After arriving back in Britain, he became a publisher of Cobbett’s Weekly Political Register and a strong voice for parliamentary reform. He returned briefly to the United States from 1817 to 1819 but would return to Britain where he became a Member of Parliament for Oldham.

(Reference: Brown, Wallace. “Cobbett, William.” Canadian Dictionary of Biography. URL: bit.ly/42a08jv ).
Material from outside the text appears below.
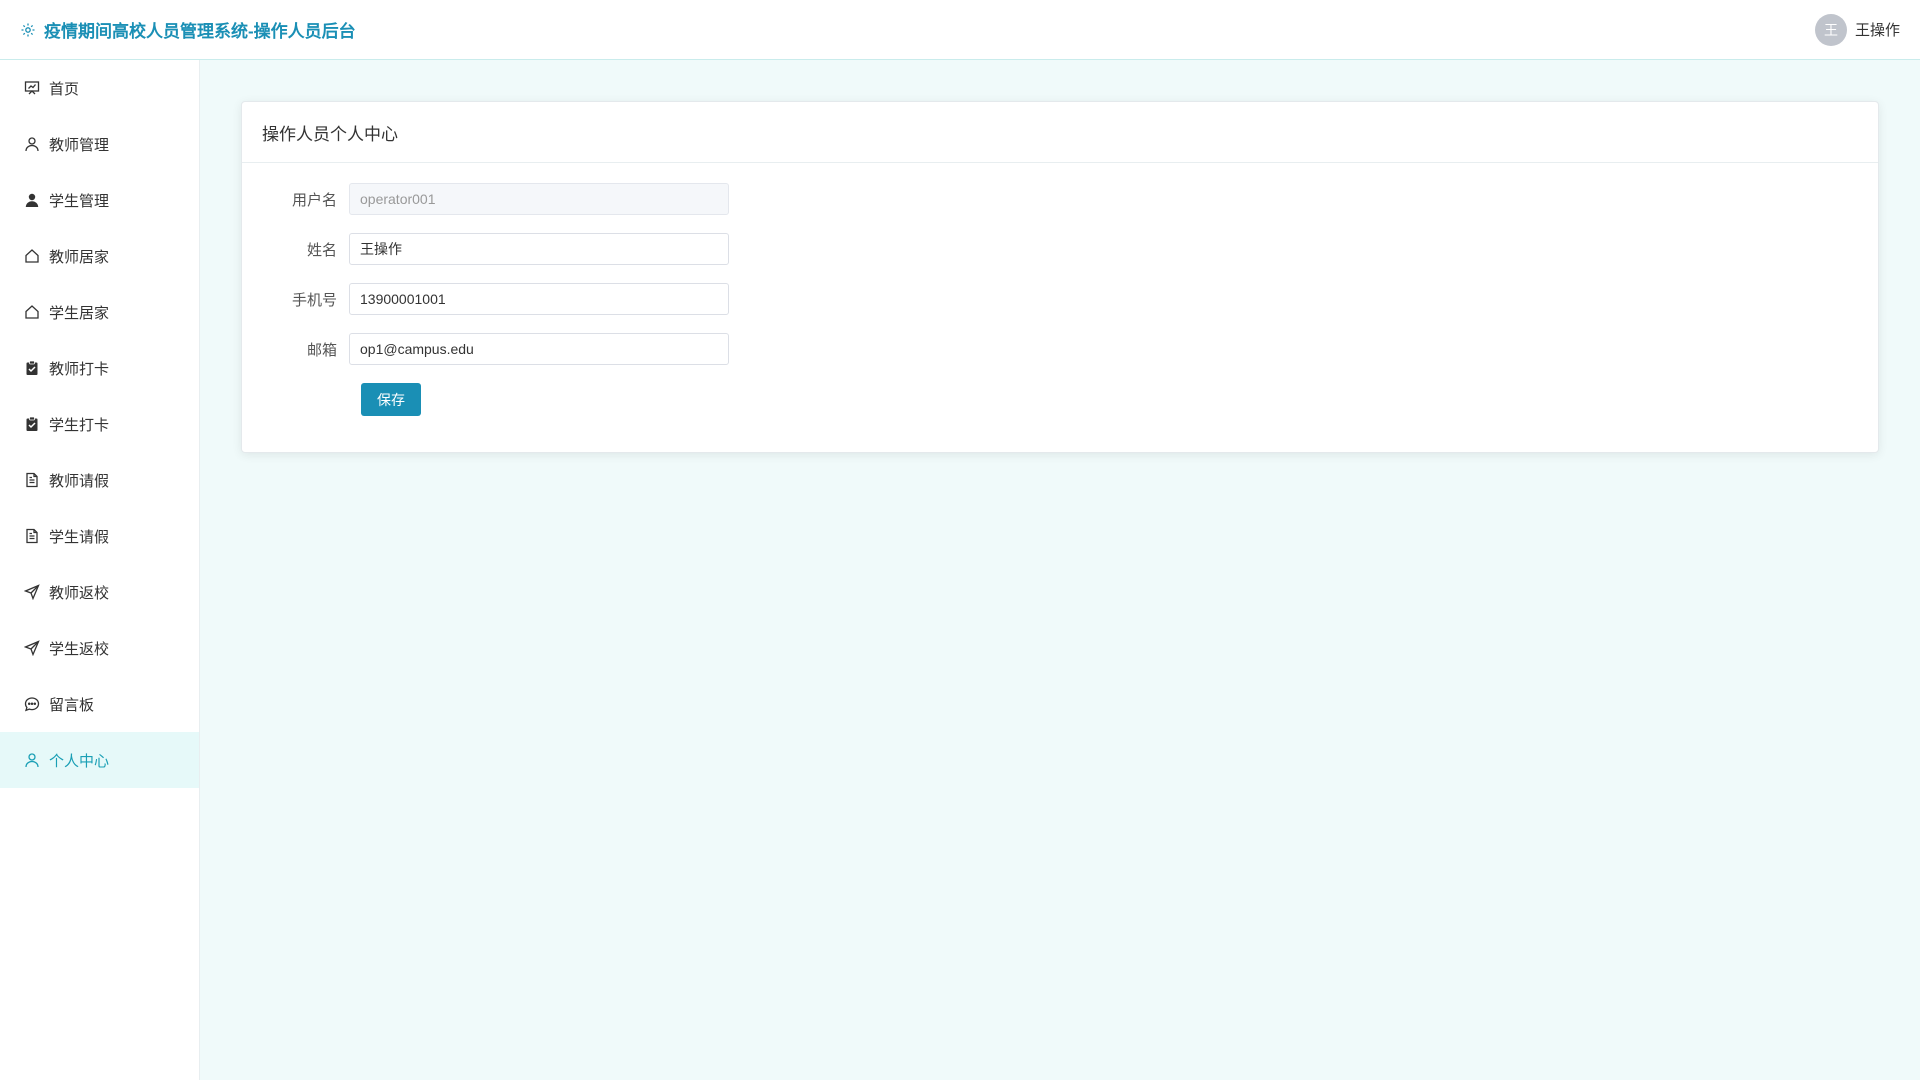  What do you see at coordinates (322, 350) in the screenshot?
I see `email-label: 邮箱` at bounding box center [322, 350]. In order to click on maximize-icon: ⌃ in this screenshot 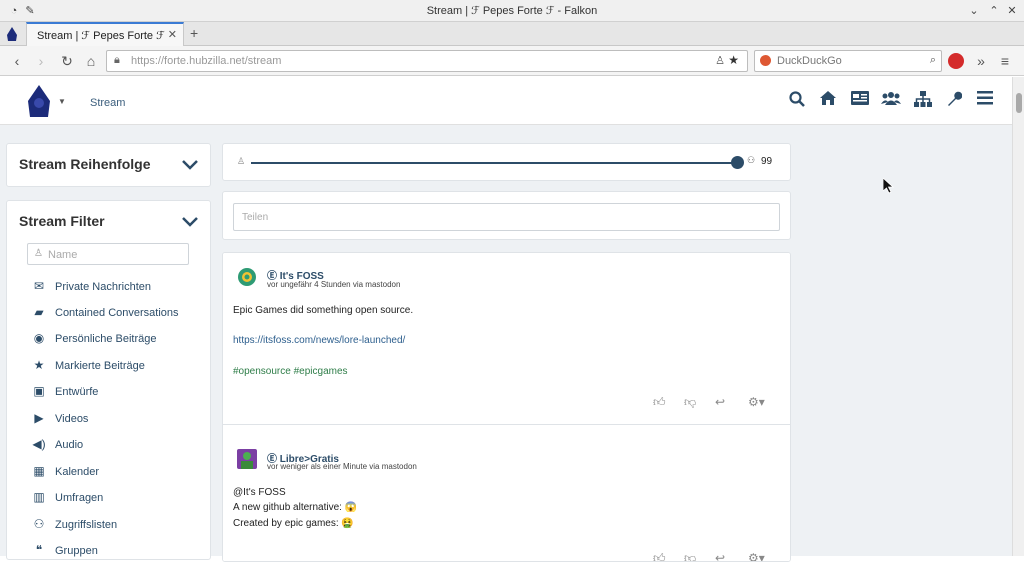, I will do `click(994, 11)`.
7 June 1852 - A geological party from Acadia College in Wolfville, Nova Scotia, was lost on the Minas Basin. A witness reported; “From the point between the Habitant and Canard rivers, my father and I watched the little boat in which Professor (Isaac) Chipman, Rev. E.D. Very of Saint John, and four of the college students were returning from Blomidon with the two men who had charge of the craft. It was afternoon of Monday, June 7, 1852. The southwest wind blew a gale. The little sail became unsteady. There was confusion as of men quickly moving from place to place in the boat. A few moments more of anxious suspense and the boat disappeared. All perished except one of the boatmen who gained the shore with difficulty.”
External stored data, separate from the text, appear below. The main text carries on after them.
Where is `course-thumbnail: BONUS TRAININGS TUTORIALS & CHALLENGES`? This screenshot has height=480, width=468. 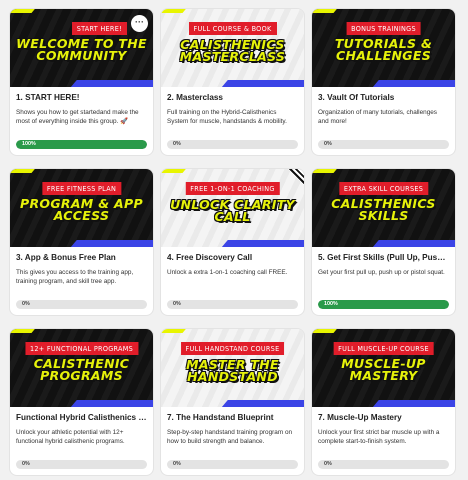
course-thumbnail: BONUS TRAININGS TUTORIALS & CHALLENGES is located at coordinates (384, 48).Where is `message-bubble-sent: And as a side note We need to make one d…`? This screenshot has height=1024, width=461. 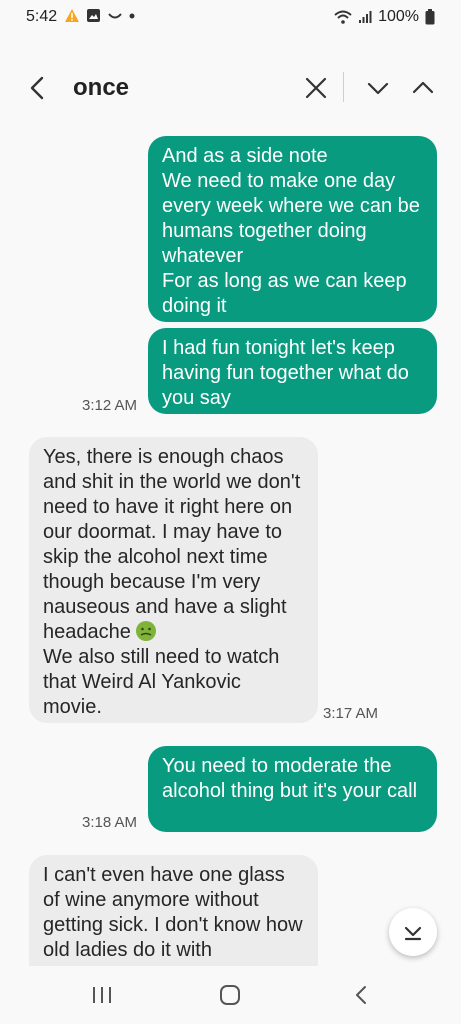 message-bubble-sent: And as a side note We need to make one d… is located at coordinates (292, 229).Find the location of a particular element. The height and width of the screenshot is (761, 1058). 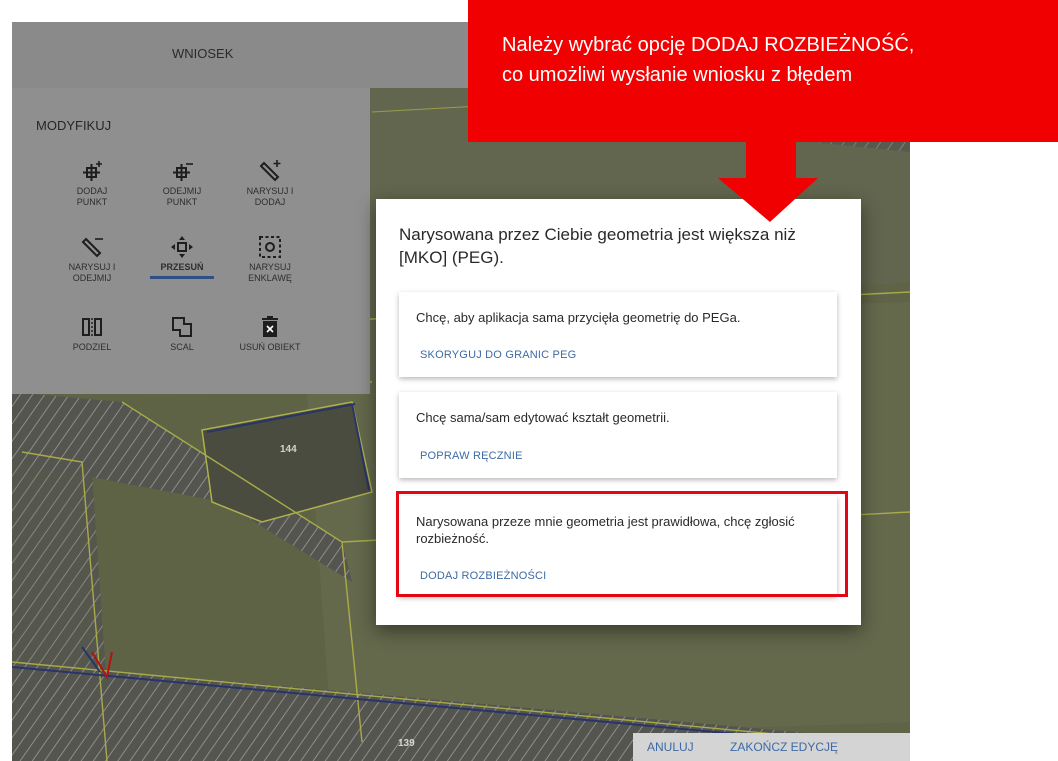

active-tool-indicator is located at coordinates (182, 278).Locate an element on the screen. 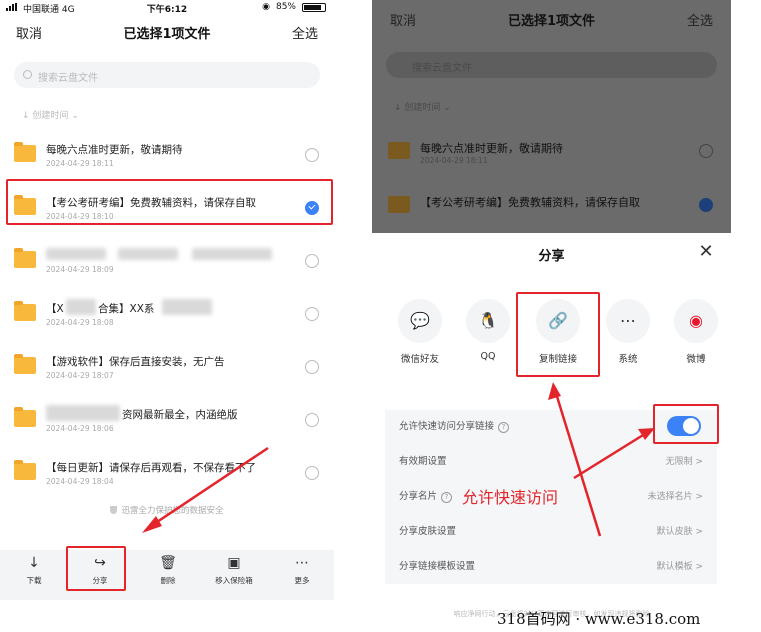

(References: The Acadian Recorder, 12 June, 1852, Vol. 39, No. 24. Also Isaac Chipman (1817-52) - First Geology Professor at Acadia, from Geology at Acadia - The Early Years. Dr. R. Moore. Acadia University Earth and Environmental Science. URL: https://ees.acadiau.ca/chipman.html).
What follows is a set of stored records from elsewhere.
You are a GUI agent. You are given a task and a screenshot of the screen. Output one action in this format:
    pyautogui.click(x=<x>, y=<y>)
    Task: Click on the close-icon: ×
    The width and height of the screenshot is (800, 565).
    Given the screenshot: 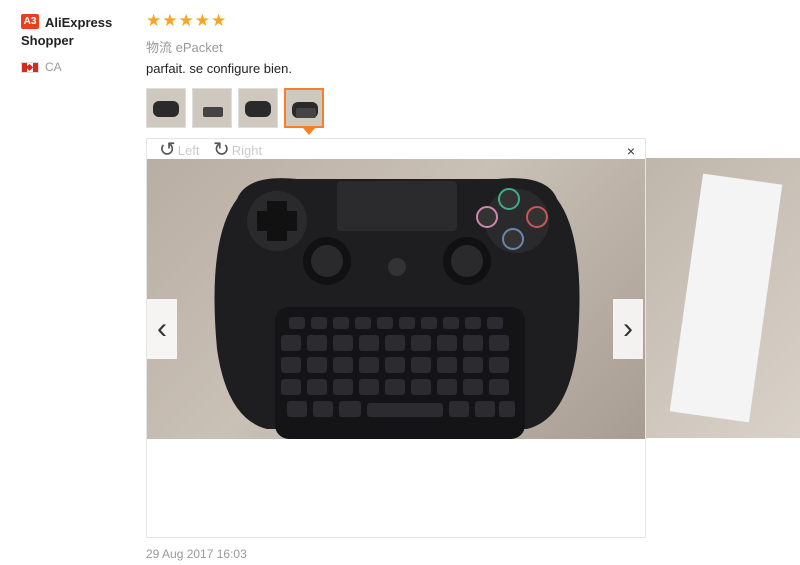 What is the action you would take?
    pyautogui.click(x=631, y=151)
    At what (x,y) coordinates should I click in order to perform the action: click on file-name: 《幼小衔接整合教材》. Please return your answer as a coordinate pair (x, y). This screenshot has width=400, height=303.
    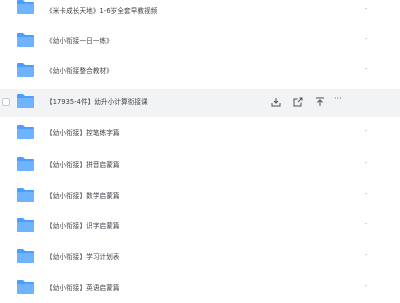
    Looking at the image, I should click on (80, 70). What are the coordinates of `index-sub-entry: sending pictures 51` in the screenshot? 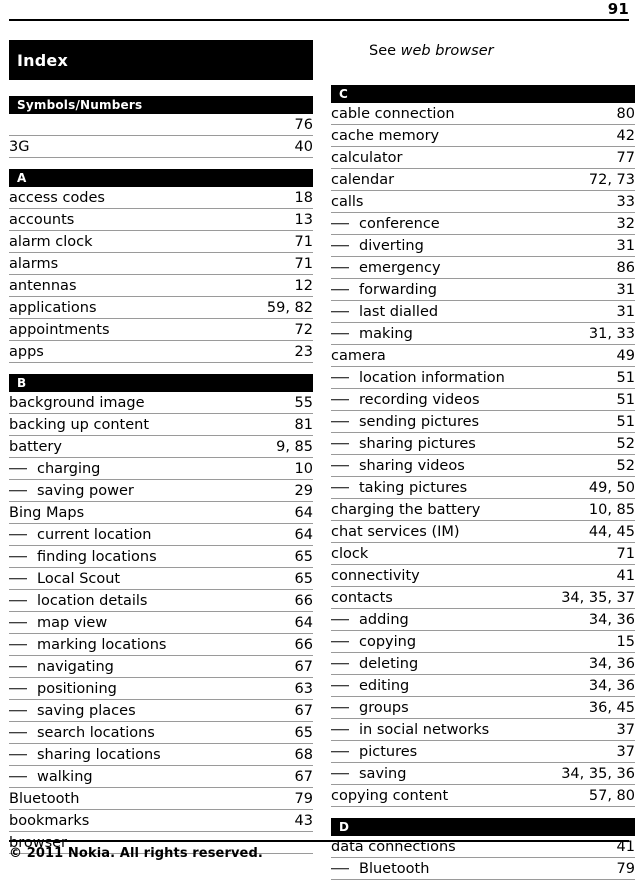 It's located at (483, 422).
8 June 1752 - As a “public charity,” the Orphans House was opened on this date in the new British settlement of Halifax with Mrs. Ann Wenman (formerly Pyke, née Scroope) as matron. Her husband, Richard Wenman was the keeper, and the Reverend John Breynton was the guardian. Wenman and Ann Pyke had arrived with the first settlers in Halifax in June 1749, both become widowed, then met and were later married in July 1751.

By October, 1752, there were 55 orphans housed at the Orphans House. Mrs. Wenman would manage the Orphans House till her death on 14 May 1792, outliving her husband who had died in 1781. But not before he had also been appointed a justice of the peace in 1762, as well as represented the Halifax Township in the House of Assembly from 1765 to 1770. He also had managed the workhouse for the poor (established in 1754), started a brewery, ran the town’s jail and had a number of real estate dealings in the town and country, becoming one of the wealthiest property owners in Halifax by 1776.

(Reference: Fingard, Judith. “Wenman (Winman), Richard.” Dictionary of Canadian Biography. URL: bit. ly/42d3l1r ).

9 June 1892 - Halifax born William Grant Stairs, died of malaria on a steamer as it made its way down the lower Zambezi River. Born in Halifax in 1863, Stairs attended Fort Massey Academy in Halifax and later the Royal Military College of Canada, graduating in engineering and accepting a commission in the British Royal Engineers.

From 1887-’89, Stairs was part of Henry Morton Stanley’s 5,000-kilometre expedition across Africa to the Congo and Tanzania. Later in 1891, he would command a military mission to take the Katanga region (now in DR Congo, Central Africa) for King Leopold II of Belgium’s Congo Free State. At the time, Katanga was controlled by the prosperous African ruler Mwenda Msiri, who was involved in copper mining, the ivory trade and the East African slave trade with the Sultan of Zanzibar.

Though Msiri was courted by Stairs to sign a treaty that recognized the Congo Free State’s sovereignty of the Katanga region, he refused and later died at the hands of Stairs’ second-in-command, Belgian Lieutenant Omer Bodson, who, during a heated exchange when swords were drawn, drew his revolver and shot Msiri. Bodson was also mortally wounded.

In Msiri’s absence, many chiefs fought amongst themselves and the region became unstable. In the course of leaving the region, Stairs died of malaria. His body was interred in the European Cemetery in Chinde, Mozambique, at the mouth of the Zambezi River.